**AVAILABLE DATA:**
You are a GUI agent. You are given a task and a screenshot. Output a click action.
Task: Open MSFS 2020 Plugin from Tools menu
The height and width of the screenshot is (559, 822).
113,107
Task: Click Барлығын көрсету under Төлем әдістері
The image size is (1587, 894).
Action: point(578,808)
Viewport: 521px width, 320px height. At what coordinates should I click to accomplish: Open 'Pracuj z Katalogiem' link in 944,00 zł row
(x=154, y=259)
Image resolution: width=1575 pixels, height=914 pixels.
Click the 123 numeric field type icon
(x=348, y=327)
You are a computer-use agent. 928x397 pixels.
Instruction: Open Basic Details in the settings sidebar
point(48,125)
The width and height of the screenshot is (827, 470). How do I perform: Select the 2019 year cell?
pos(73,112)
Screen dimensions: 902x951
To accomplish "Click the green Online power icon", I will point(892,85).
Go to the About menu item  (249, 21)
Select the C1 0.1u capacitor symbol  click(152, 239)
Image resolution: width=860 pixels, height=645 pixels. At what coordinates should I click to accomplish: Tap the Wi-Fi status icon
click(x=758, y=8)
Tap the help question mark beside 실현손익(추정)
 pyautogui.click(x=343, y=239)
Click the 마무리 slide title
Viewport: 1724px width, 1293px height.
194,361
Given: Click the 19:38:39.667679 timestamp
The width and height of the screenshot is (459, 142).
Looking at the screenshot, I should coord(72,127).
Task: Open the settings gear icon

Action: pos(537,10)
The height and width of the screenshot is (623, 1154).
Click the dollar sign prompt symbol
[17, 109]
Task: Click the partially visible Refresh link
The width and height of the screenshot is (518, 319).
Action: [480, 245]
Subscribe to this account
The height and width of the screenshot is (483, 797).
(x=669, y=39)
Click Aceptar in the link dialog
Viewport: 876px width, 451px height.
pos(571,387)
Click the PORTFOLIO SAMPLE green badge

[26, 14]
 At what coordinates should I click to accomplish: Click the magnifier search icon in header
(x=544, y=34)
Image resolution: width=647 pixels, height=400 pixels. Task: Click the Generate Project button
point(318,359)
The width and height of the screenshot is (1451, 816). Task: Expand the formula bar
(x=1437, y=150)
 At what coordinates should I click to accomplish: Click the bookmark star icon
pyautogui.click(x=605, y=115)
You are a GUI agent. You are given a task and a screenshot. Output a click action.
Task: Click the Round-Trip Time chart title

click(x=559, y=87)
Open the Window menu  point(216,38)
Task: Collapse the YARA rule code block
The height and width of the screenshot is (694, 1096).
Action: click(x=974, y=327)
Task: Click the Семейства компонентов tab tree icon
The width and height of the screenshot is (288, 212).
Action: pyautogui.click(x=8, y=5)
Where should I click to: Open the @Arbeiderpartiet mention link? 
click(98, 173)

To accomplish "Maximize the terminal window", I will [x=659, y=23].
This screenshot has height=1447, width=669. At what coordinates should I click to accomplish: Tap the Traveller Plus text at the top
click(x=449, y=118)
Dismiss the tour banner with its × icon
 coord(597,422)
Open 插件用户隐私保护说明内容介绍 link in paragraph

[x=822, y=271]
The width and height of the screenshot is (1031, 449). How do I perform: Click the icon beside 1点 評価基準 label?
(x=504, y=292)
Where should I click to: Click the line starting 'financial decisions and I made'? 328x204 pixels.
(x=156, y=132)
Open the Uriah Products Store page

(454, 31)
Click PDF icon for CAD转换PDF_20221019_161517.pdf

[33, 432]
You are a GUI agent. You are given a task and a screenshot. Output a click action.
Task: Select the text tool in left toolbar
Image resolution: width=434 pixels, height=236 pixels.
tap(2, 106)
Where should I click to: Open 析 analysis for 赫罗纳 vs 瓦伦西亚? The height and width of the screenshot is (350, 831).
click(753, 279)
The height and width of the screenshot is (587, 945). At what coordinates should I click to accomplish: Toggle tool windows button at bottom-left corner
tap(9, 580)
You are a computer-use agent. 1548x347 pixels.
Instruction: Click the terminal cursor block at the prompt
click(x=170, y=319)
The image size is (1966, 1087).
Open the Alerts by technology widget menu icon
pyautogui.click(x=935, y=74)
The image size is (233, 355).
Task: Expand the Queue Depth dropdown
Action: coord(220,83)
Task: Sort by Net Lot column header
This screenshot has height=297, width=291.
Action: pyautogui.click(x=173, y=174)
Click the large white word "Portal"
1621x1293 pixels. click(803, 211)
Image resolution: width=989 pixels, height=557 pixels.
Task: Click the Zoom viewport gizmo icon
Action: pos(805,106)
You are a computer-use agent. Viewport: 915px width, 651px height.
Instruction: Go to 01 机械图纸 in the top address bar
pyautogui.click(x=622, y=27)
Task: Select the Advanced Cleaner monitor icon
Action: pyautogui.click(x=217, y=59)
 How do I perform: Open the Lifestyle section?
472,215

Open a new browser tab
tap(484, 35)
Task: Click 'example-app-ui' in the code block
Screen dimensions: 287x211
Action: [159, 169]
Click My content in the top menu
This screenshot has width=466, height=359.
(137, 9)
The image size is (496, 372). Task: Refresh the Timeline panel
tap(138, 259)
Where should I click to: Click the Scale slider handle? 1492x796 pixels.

**TASK GOAL:** Print all of the entries above again, unchanged, line for line.

**OUTPUT FOR THIS TASK:**
You are a GUI agent. You are given a task and a screenshot. Output a click action.
Task: Open MSFS 2020 Plugin from Tools menu
The height and width of the screenshot is (559, 822).
113,107
Task: Click Барлығын көрсету under Төлем әдістері
The image size is (1587, 894).
Action: point(578,808)
Viewport: 521px width, 320px height. At what coordinates should I click to accomplish: Open 'Pracuj z Katalogiem' link in 944,00 zł row
(x=154, y=259)
Image resolution: width=1575 pixels, height=914 pixels.
Click the 123 numeric field type icon
(x=348, y=327)
You are a computer-use agent. 928x397 pixels.
Instruction: Open Basic Details in the settings sidebar
point(48,125)
The width and height of the screenshot is (827, 470). How do I perform: Select the 2019 year cell?
pos(73,112)
Screen dimensions: 902x951
To accomplish "Click the green Online power icon", I will point(892,85).
Go to the About menu item  (249, 21)
Select the C1 0.1u capacitor symbol  click(152, 239)
Image resolution: width=860 pixels, height=645 pixels. At what coordinates should I click to accomplish: Tap the Wi-Fi status icon
click(x=758, y=8)
Tap the help question mark beside 실현손익(추정)
 pyautogui.click(x=343, y=239)
Click the 마무리 slide title
Viewport: 1724px width, 1293px height.
194,361
Given: Click the 19:38:39.667679 timestamp
The width and height of the screenshot is (459, 142).
Looking at the screenshot, I should coord(72,127).
Task: Open the settings gear icon

Action: pos(537,10)
The height and width of the screenshot is (623, 1154).
Click the dollar sign prompt symbol
[17, 109]
Task: Click the partially visible Refresh link
The width and height of the screenshot is (518, 319).
Action: [480, 245]
Subscribe to this account
The height and width of the screenshot is (483, 797).
(x=669, y=39)
Click Aceptar in the link dialog
Viewport: 876px width, 451px height.
pos(571,387)
Click the PORTFOLIO SAMPLE green badge

[26, 14]
 At what coordinates should I click to accomplish: Click the magnifier search icon in header
(x=544, y=34)
Image resolution: width=647 pixels, height=400 pixels. Task: Click the Generate Project button
point(318,359)
The width and height of the screenshot is (1451, 816). Task: Expand the formula bar
(x=1437, y=150)
 At what coordinates should I click to accomplish: Click the bookmark star icon
pyautogui.click(x=605, y=115)
You are a GUI agent. You are given a task and a screenshot. Output a click action.
Task: Click the Round-Trip Time chart title

click(x=559, y=87)
Open the Window menu  point(216,38)
Task: Collapse the YARA rule code block
The height and width of the screenshot is (694, 1096).
Action: click(x=974, y=327)
Task: Click the Семейства компонентов tab tree icon
The width and height of the screenshot is (288, 212).
Action: pyautogui.click(x=8, y=5)
Where should I click to: Open the @Arbeiderpartiet mention link? 
click(98, 173)

To accomplish "Maximize the terminal window", I will [x=659, y=23].
This screenshot has height=1447, width=669. At what coordinates should I click to accomplish: Tap the Traveller Plus text at the top
click(x=449, y=118)
Dismiss the tour banner with its × icon
 coord(597,422)
Open 插件用户隐私保护说明内容介绍 link in paragraph

[x=822, y=271]
The width and height of the screenshot is (1031, 449). How do I perform: Click the icon beside 1点 評価基準 label?
(x=504, y=292)
Where should I click to: Click the line starting 'financial decisions and I made'? 328x204 pixels.
(x=156, y=132)
Open the Uriah Products Store page

(454, 31)
Click PDF icon for CAD转换PDF_20221019_161517.pdf

[33, 432]
You are a GUI agent. You are given a task and a screenshot. Output a click action.
Task: Select the text tool in left toolbar
Image resolution: width=434 pixels, height=236 pixels.
tap(2, 106)
Where should I click to: Open 析 analysis for 赫罗纳 vs 瓦伦西亚? The height and width of the screenshot is (350, 831).
click(753, 279)
The height and width of the screenshot is (587, 945). At what coordinates should I click to accomplish: Toggle tool windows button at bottom-left corner
tap(9, 580)
You are a computer-use agent. 1548x347 pixels.
Instruction: Click the terminal cursor block at the prompt
click(x=170, y=319)
The image size is (1966, 1087).
Open the Alerts by technology widget menu icon
pyautogui.click(x=935, y=74)
The image size is (233, 355).
Task: Expand the Queue Depth dropdown
Action: coord(220,83)
Task: Sort by Net Lot column header
This screenshot has height=297, width=291.
Action: pyautogui.click(x=173, y=174)
Click the large white word "Portal"
1621x1293 pixels. click(803, 211)
Image resolution: width=989 pixels, height=557 pixels.
Task: Click the Zoom viewport gizmo icon
Action: pos(805,106)
You are a computer-use agent. Viewport: 915px width, 651px height.
Instruction: Go to 01 机械图纸 in the top address bar
pyautogui.click(x=622, y=27)
Task: Select the Advanced Cleaner monitor icon
Action: pyautogui.click(x=217, y=59)
 How do I perform: Open the Lifestyle section?
472,215

Open a new browser tab
tap(484, 35)
Task: Click 'example-app-ui' in the code block
Screen dimensions: 287x211
Action: [159, 169]
Click My content in the top menu
This screenshot has width=466, height=359.
(137, 9)
The image size is (496, 372). Task: Refresh the Timeline panel
tap(138, 259)
Where should I click to: Click the Scale slider handle? 1492x796 pixels.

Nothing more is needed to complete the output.